## Short task
Edit the lines starting at the one that has "You are a computer-use" and ending after the one that has "Instruction: Click Zobacz", changing "image size" to "screenshot size" and keeping everything else the same.

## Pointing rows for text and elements

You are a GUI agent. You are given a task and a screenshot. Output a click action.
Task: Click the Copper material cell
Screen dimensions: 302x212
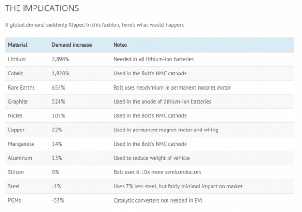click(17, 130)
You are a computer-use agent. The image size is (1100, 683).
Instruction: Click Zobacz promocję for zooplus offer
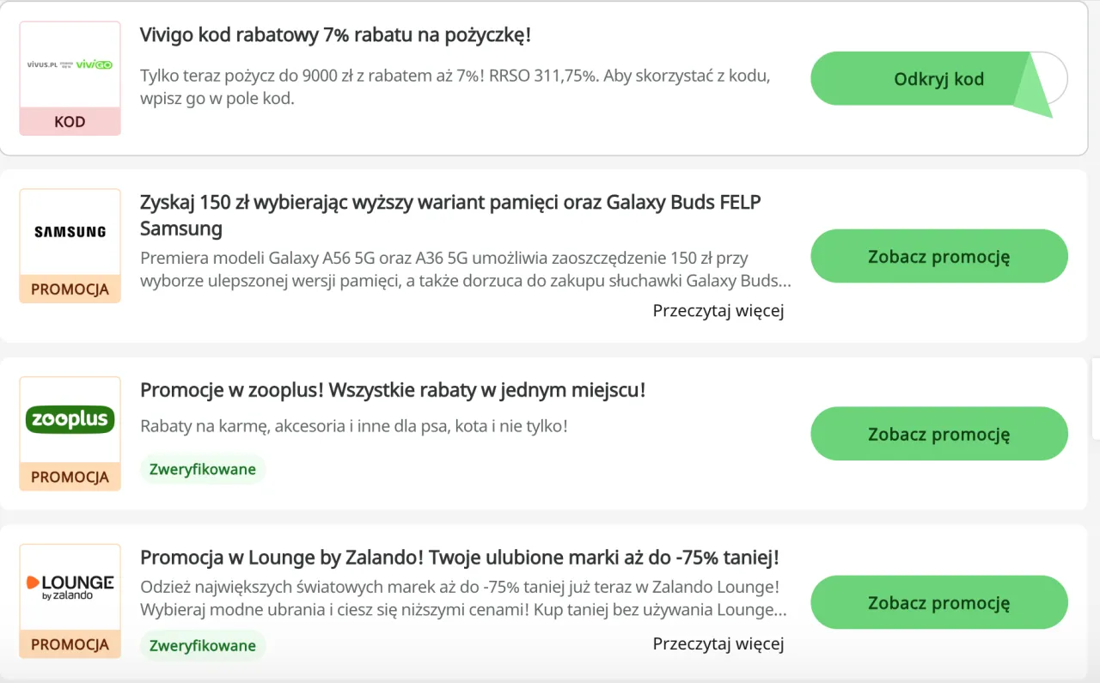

...

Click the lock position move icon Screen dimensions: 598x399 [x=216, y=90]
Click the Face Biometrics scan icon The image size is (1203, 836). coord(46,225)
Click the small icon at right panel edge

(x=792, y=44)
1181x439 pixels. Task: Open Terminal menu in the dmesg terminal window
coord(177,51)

--

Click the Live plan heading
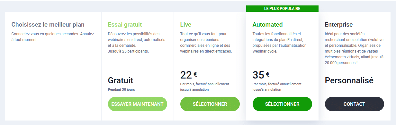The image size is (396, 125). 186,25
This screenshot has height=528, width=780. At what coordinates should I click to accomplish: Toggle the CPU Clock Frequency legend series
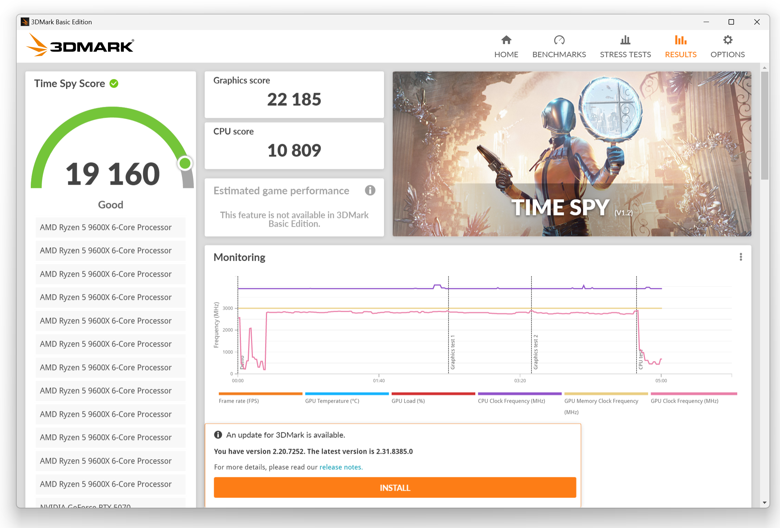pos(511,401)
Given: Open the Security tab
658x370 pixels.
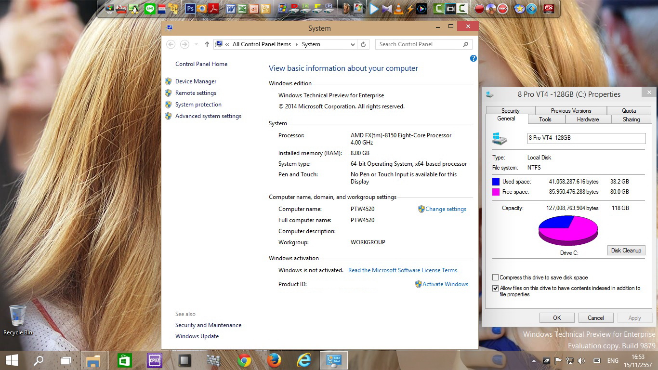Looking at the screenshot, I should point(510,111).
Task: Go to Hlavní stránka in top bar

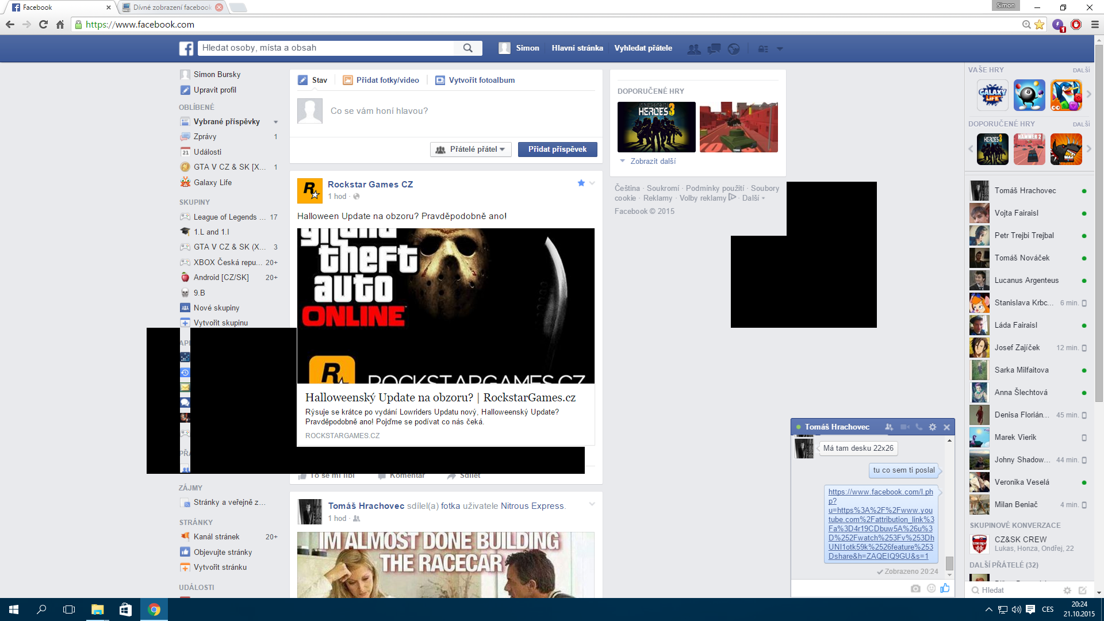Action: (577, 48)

## Full response
You are a computer-use agent. The screenshot size is (1100, 683).
Instruction: Click Zobacz promocję for zooplus offer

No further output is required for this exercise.